Lupus, a chronic, systemic, autoimmune disease, can affect many parts of the body. It affects people of all races and far more women are affected than men. Lupus nephritis (kidney disease) is seen to some degree in about 60% of lupus patients and can lead to kidney failure and the need for dialysis if not treated appropriately.
Until recently, there were no patient decision aids available to help those with lupus make medication decisions. With this in mind, researchers at the University of Alabama-Birmingham, working with the Arthritis Foundation and in collaboration with partner researchers from the Lupus Foundation of America, created an online, individualized, culturally-tailored decision aid for women with lupus kidney disease as part of a pilot study that included critical input from patients with lupus.

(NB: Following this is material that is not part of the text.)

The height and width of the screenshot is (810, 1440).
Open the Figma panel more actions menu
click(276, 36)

A total of 301 women with this disease were asked to compare the user-friendly online tool with a paper lupus pamphlet from the American College of Rheumatology. The results showed that the women who used the online decision aid reported feeling less conflict about their medication choices.

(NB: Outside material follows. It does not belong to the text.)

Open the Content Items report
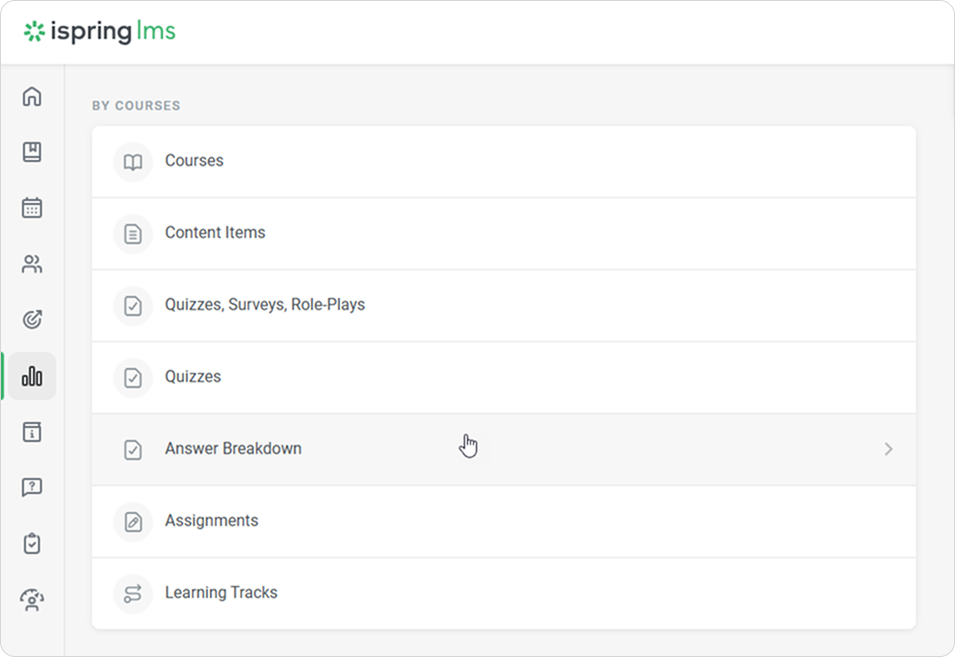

Arthritis Foundation Senior Vice President of Scientific Strategy Guy Eakin, PhD, and Laura Marrow, partnerships liaisons director, were members of the research team and were pleased with the results. “As exciting as this publication is, the next step is to communicate the results published here to reach more patients,” says Dr. Eakin.
The original study was funded through a Patient-Centered Outcomes Research Institute (PCORI) grant to help patients and health care providers make better informed health care choices. The results were published in the May 2019 issue of PLOS Medicine journal.
Due to the success of the study, PCORI has awarded the researchers additional follow-up funding to make the online tool available to thousands of patients across the U.S. in the next three years. “The follow-up study will be about learning how to best distribute this program, so that the greatest number of patients gain access to the tool,” Dr. Eakin explains.